#### Written exercise:
Rewrite all of the records below, changing "Instruction" to "Command" and leaving everything else unchanged.

#### Given records:
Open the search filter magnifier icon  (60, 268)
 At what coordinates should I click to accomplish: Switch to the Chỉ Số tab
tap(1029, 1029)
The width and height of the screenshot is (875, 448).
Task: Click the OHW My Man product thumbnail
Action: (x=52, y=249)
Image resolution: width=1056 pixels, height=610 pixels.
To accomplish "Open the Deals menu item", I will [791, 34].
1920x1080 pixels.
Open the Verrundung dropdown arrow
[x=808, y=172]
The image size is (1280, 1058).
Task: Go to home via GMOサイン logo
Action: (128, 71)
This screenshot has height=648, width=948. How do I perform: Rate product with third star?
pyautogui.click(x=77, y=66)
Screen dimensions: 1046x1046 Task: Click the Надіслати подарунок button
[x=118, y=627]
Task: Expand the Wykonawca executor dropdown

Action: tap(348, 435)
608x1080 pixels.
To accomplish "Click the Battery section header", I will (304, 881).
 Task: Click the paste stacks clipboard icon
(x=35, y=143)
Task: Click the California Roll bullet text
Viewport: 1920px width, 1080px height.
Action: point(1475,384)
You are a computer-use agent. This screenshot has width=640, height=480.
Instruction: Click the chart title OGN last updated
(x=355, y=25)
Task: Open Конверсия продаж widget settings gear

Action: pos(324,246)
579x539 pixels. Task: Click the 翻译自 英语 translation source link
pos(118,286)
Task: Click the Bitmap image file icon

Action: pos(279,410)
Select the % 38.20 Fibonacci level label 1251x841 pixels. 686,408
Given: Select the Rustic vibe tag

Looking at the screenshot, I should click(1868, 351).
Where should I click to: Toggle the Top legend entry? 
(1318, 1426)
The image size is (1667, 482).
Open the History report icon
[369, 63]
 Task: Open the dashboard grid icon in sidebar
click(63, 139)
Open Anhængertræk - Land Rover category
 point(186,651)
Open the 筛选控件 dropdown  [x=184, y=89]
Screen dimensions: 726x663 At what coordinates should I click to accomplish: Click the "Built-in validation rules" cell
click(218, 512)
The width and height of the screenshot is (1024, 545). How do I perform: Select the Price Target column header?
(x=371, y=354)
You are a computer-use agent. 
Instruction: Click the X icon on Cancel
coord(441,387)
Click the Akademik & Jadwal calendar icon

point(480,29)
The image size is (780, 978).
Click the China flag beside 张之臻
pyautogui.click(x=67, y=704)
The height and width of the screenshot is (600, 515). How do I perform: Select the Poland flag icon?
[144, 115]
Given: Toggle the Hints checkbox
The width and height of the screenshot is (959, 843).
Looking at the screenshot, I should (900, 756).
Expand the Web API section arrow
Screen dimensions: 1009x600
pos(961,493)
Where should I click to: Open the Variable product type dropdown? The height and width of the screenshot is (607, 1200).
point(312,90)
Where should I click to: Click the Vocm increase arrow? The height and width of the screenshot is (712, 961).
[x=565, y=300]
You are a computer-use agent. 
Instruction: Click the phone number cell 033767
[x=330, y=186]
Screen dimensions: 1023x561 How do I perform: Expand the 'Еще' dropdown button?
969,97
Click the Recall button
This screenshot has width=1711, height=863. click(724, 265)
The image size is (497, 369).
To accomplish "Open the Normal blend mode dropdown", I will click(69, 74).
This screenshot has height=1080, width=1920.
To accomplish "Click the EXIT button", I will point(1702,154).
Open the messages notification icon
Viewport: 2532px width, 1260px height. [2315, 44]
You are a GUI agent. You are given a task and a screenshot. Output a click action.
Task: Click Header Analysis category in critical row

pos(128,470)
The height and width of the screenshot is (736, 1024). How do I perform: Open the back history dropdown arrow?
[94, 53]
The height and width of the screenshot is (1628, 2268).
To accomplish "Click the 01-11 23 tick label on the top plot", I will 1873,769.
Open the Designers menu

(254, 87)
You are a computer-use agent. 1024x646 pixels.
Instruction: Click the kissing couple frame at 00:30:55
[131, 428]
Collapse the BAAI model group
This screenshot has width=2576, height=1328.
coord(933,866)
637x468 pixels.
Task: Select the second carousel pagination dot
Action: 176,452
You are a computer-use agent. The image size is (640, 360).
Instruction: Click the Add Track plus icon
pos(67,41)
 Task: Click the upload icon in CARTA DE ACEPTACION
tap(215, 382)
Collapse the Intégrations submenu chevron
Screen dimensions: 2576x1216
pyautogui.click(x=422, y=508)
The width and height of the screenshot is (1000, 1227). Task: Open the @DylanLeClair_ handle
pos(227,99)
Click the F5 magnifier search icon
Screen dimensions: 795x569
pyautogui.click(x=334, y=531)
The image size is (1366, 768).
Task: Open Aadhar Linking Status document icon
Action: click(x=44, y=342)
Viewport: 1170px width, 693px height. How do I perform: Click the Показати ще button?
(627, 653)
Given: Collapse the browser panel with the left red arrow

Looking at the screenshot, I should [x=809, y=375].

#### Task solution:
Open the search filter magnifier icon  (60, 268)
 At what coordinates should I click to accomplish: Switch to the Chỉ Số tab
tap(1029, 1029)
The width and height of the screenshot is (875, 448).
Task: Click the OHW My Man product thumbnail
Action: (x=52, y=249)
Image resolution: width=1056 pixels, height=610 pixels.
To accomplish "Open the Deals menu item", I will [791, 34].
1920x1080 pixels.
Open the Verrundung dropdown arrow
[x=808, y=172]
The image size is (1280, 1058).
Task: Go to home via GMOサイン logo
Action: (128, 71)
This screenshot has height=648, width=948. How do I perform: Rate product with third star?
pyautogui.click(x=77, y=66)
Screen dimensions: 1046x1046 Task: Click the Надіслати подарунок button
[x=118, y=627]
Task: Expand the Wykonawca executor dropdown

Action: tap(348, 435)
608x1080 pixels.
To accomplish "Click the Battery section header", I will (304, 881).
 Task: Click the paste stacks clipboard icon
(x=35, y=143)
Task: Click the California Roll bullet text
Viewport: 1920px width, 1080px height.
Action: point(1475,384)
You are a computer-use agent. This screenshot has width=640, height=480.
Command: Click the chart title OGN last updated
(x=355, y=25)
Task: Open Конверсия продаж widget settings gear

Action: pos(324,246)
579x539 pixels. Task: Click the 翻译自 英语 translation source link
pos(118,286)
Task: Click the Bitmap image file icon

Action: pos(279,410)
Select the % 38.20 Fibonacci level label 1251x841 pixels. 686,408
Given: Select the Rustic vibe tag

Looking at the screenshot, I should click(1868, 351).
Where should I click to: Toggle the Top legend entry? 
(1318, 1426)
The image size is (1667, 482).
Open the History report icon
[369, 63]
 Task: Open the dashboard grid icon in sidebar
click(63, 139)
Open Anhængertræk - Land Rover category
 point(186,651)
Open the 筛选控件 dropdown  [x=184, y=89]
Screen dimensions: 726x663 At what coordinates should I click to accomplish: Click the "Built-in validation rules" cell
click(218, 512)
The width and height of the screenshot is (1024, 545). How do I perform: Select the Price Target column header?
(x=371, y=354)
You are a computer-use agent. 
Command: Click the X icon on Cancel
coord(441,387)
Click the Akademik & Jadwal calendar icon

point(480,29)
The image size is (780, 978).
Click the China flag beside 张之臻
pyautogui.click(x=67, y=704)
The height and width of the screenshot is (600, 515). How do I perform: Select the Poland flag icon?
[144, 115]
Given: Toggle the Hints checkbox
The width and height of the screenshot is (959, 843).
Looking at the screenshot, I should (900, 756).
Expand the Web API section arrow
Screen dimensions: 1009x600
pos(961,493)
Where should I click to: Open the Variable product type dropdown? The height and width of the screenshot is (607, 1200).
point(312,90)
Where should I click to: Click the Vocm increase arrow? The height and width of the screenshot is (712, 961).
[x=565, y=300]
You are a computer-use agent. 
Command: Click the phone number cell 033767
[x=330, y=186]
Screen dimensions: 1023x561 How do I perform: Expand the 'Еще' dropdown button?
969,97
Click the Recall button
This screenshot has width=1711, height=863. click(724, 265)
The image size is (497, 369).
To accomplish "Open the Normal blend mode dropdown", I will click(69, 74).
This screenshot has height=1080, width=1920.
To accomplish "Click the EXIT button", I will point(1702,154).
Open the messages notification icon
Viewport: 2532px width, 1260px height. [2315, 44]
You are a GUI agent. You are given a task and a screenshot. Output a click action.
Task: Click Header Analysis category in critical row

pos(128,470)
The height and width of the screenshot is (736, 1024). How do I perform: Open the back history dropdown arrow?
[94, 53]
The height and width of the screenshot is (1628, 2268).
To accomplish "Click the 01-11 23 tick label on the top plot", I will 1873,769.
Open the Designers menu

(254, 87)
You are a computer-use agent. 1024x646 pixels.
Command: Click the kissing couple frame at 00:30:55
[131, 428]
Collapse the BAAI model group
This screenshot has width=2576, height=1328.
coord(933,866)
637x468 pixels.
Task: Select the second carousel pagination dot
Action: 176,452
You are a computer-use agent. The image size is (640, 360).
Command: Click the Add Track plus icon
pos(67,41)
 Task: Click the upload icon in CARTA DE ACEPTACION
tap(215, 382)
Collapse the Intégrations submenu chevron
Screen dimensions: 2576x1216
pyautogui.click(x=422, y=508)
The width and height of the screenshot is (1000, 1227). Task: Open the @DylanLeClair_ handle
pos(227,99)
Click the F5 magnifier search icon
Screen dimensions: 795x569
pyautogui.click(x=334, y=531)
The image size is (1366, 768).
Task: Open Aadhar Linking Status document icon
Action: click(x=44, y=342)
Viewport: 1170px width, 693px height. How do I perform: Click the Показати ще button?
(627, 653)
Given: Collapse the browser panel with the left red arrow

Looking at the screenshot, I should [x=809, y=375].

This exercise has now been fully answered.